When returning to finish college after a long break from school, nontraditional psychology student Aja Zamundu wasted no time taking advantage of the activities and opportunities offered at UCCS.
“My transfer was very seamless,” she said. “I got the Chancellor’s Award transfer scholarship, and UCCS seemed like it could support my goals in the best way.”
While she knew she was ready to complete her degree, Aja had to pick her new major and couldn’t initially decide.
“I wasn’t really sure which major to choose,” she said. “At that point, I had developed so many interests in different fields like sociology and social anthropology and I still wanted to be a doctor. I started looking at psychology because I recognized a lot of the work that I was already doing with community organizations and youth advocacy organizations was through music and I was using music to kind of figure out how wellness factors for students’ lives. So I chose psychology, which I’m really glad for, and once I met the mentor that I have, Dr. Littleton, I felt very much like I had made the right choice.”
“I really, really love psychology,” she continued. “I love the scientific aspect of it, but I also love the social dynamics and interaction, studying about people and learning more about myself and other people at the same time.”
Aja carries that same energy into everything she does at UCCS, and has worked with numerous faculty and staff and been part of countless organizations on campus – the National Society of Leadership and Success; the PSI CHI & Psychology Club where she acts as secretary; riverrun; Heather Littleton’s lab at Lyda Hill Institute; working with Whitley Hadley and MOSAIC to serve on one of their panels; and collaborating with DEI, since one of her research projects focused on the importance of those resources being available on campus for psychological wellness.
“The things that I really enjoyed were my interactions with the faculty, whether I went to Student Club Fair and end up joining riverrun and Literary Arts Journal, or meeting the people who are in charge of the Undergraduate Research Academy,” Aja said. “I feel like everything’s pretty accessible. I think UCCS does a great job of making sure that people know what’s happening on and around campus. I’ve formed really strong bonds with my mentors.”
And that’s just the beginning. Aja also travels as a touring musician (not only playing guitar but also singing, rapping, composing and producing), speaks at events for organizations like TEDx and UCHealth, writes curriculum for creative writing and is a parent to three kids: a junior and freshman in high school and sixth grader.
“I’m really involved with what my kids do as well.
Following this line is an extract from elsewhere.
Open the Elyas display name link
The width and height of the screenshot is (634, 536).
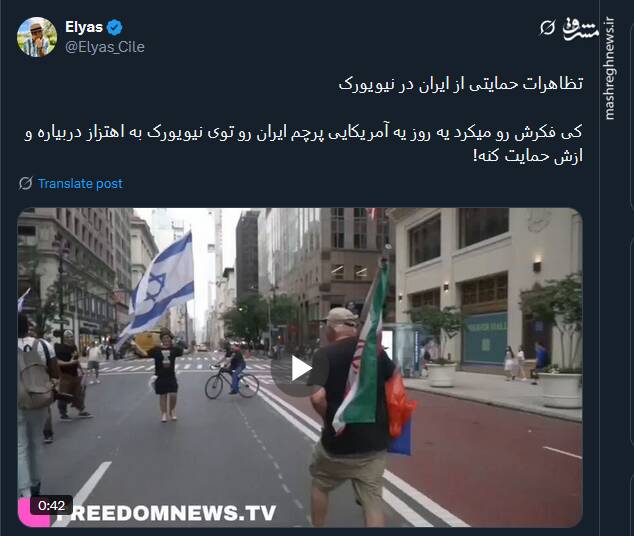click(x=84, y=27)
So right now, we’re doing AP exams and college visits and stuff for my eldest child, and they all play sports. Now that I’m saying all this out loud, I’m trying to figure out exactly how all this is being executed,” she laughed.
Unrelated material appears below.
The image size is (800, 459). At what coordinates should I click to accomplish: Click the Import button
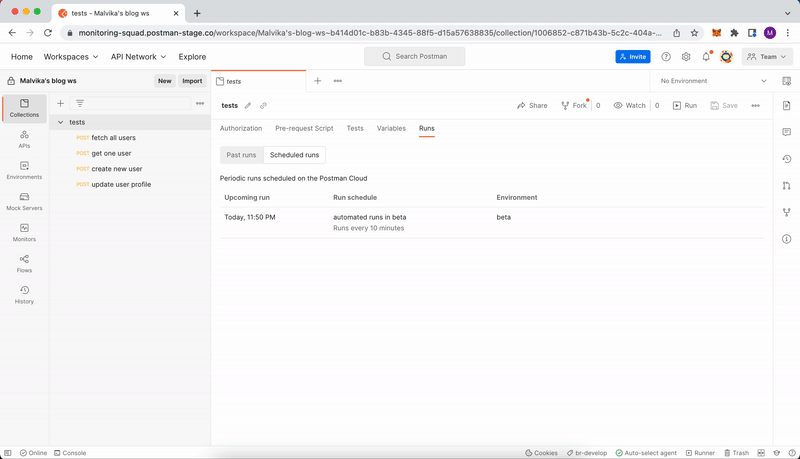(192, 81)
It’s no surprise Aja earned a 2023 Student Achievement Award with how much she’s accomplished in her journey at UCCS, though it wasn’t without its struggles.
“I think I really had to overcome self-doubt and impostor syndrome when I first came into school,” Aja said. “I had to kind of reconcile with myself my insecurities, whether it was about being older than the other students and me being incapable of catching up, or me not knowing the technology that wasn’t available when I was in school. But I had done so much work in my professional life that I was kind of right on task. It was really me I had to overcome – my own insecurities and doubts about what I was capable of accomplishing. That was really difficult for me. But every challenge gave me an opportunity to overcome that self doubt.”
Aja overcame those challenges at every turn. She’s planning to continue school to pursue her both master’s and doctoral degrees in clinical psychology and focus future research on the intersections of trauma, creativity and psycholinguistics. She’ll merge that knowledge with her skills as a musician to examine creative coping strategies.
“As a musician myself, I’ve interacted with a lot of people, and people that are famous and successful that deal with a lot of mental health issues who use their music kind of as a coping strategy,” she explained. “But once they become famous for it, it actually compounds the mental health struggles that they deal with. So it’s almost like having that visibility of the fact that you are struggling with something, and becoming the poster person that’s famous and that’s talking about mental health can also compound the mental health issues that you’re dealing with.”
Aja’s advice to current students is to “invest in the experience.”
“The faculty, the resources that are available, your peers, the opportunities they give you to socialize, to connect and engage…that was the most helpful thing for me,” she said.
Ultimately, Aja wanted to thank the faculty, staff and students at UCCS for making her college experience a “significantly positive” portion of her life.
“They’ve helped me overcome any doubts I initially had about my capabilities.”